Criteria include whether “key individuals have been convicted, on indictment of dishonesty, fraud, breach of trust, money laundering, terrorist financing, proliferation financing, theft, or financial crimes”.
Casinos should also investigate whether “key persons” involved in junket operations “have been subject to any judgement debt or award in Philippines or elsewhere, that remains outstanding or was not satisfied either in whole or in part”.
Other criteria include if “key persons have made any arrangements with their creditors, filed for bankruptcy, been adjudged as bankrupt, been the subject of bankruptcy petition, or have been involved in proceedings relating to any of these.”
The four-page guideline – officially called “Casino Guide for a Fitness and Proprietary Assessment for Junket Operators V1.0” – is attributed to Pagcor’s Anti-Money Laundering Supervision and Enforcement Department. It is applicable to “junket operators, its key persons or the management, and the individuals who have controlling interest, as well as to those who exercise significant power or discharge certain responsibilities on behalf of the junket operator/key persons.”
The checks are required before a junket operator can either “obtain or maintain its contract/agreement” with a licensed casino.
In March, an executive director of the Philippines’ Anti-Money Laundering Council (AMLC), Mel Georgie B. Racela, said Pagcor was “identifying risks posed by junket operations” and would “implement necessary measures to mitigate these risks.”
Junket operations have historically played an important role in gaming jurisdictions in the Asia-Pacific region, particularly in Macau. But Macau’s VIP gambling trade has seen a decline in business in recent years, coupled with tightened supervision from authorities in Macau and mainland China.

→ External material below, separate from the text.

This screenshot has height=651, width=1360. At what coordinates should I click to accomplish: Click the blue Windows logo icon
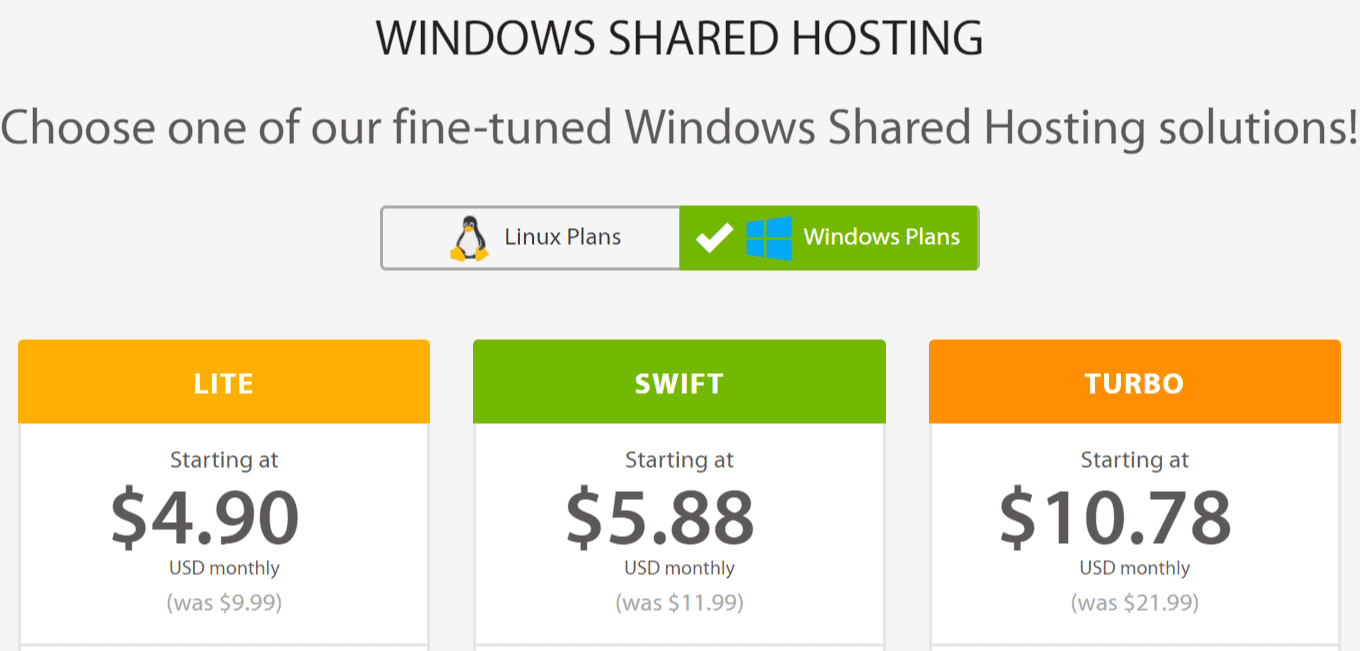point(768,236)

The Macau decline of the VIP segment accelerated with the November detention of Alvin Chau Cheok Wa, on suspicion of promoting cross-border gambling overseas to mainland China customers, and the cessation of business at his junket brand Suncity Group. The latter brand was also present in the Philippines.

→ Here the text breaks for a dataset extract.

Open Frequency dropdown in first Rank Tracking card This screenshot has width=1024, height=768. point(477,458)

In January this year, the Macau VIP trade saw the arrest of Levo Chan Weng Lin, boss of junket brand Tak Chun, on suspicion of being a triad leader. Macau-based Tak Chun also had business presence in the Philippines.
Pagcor’s new guideline states that, “to conduct any business activity in licensed casinos, all persons responsible for the operations of junkets and/or applicants for junket operations must demonstrate they are a ‘fit and proper’ person”.
It adds: “The preservation of fit and proper standards is essential to ensuring that business activities in the casino sector are being conducted with high standards of market practice and integrity.”
It says that “a central database containing details of the persons who have been assessed will be maintained by the licensed casino and Pagcor.” The goal is to eliminate “the need for individuals to resubmit documentation multiple times in respect to further applications or approvals”.
The guideline states that persons linked to junket operations “are expected to remain fit and proper at all times”. The document says that “any change in circumstances must promptly be notified to Pagcor.”
An earlier document by Pagcor, issued in January, had set out a requirement for probity checks on a number of categories of people linked to any junket operator. They included: members of its board of directors; management; senior officers; or shareholders with a stake of at least 20 percent. This was to ensure that none of these officers or individuals had criminal records.
The Philippines remains on the “grey list” of the Paris-based watchdog, the Financial Action Task Force (FATF), regarding jurisdictions that require extra monitoring in relation to risk of financial crimes. The updated list was published last month, following a four-day plenary meeting of the organisation, and it flagged again junket-related risks in the Philippine casino industry.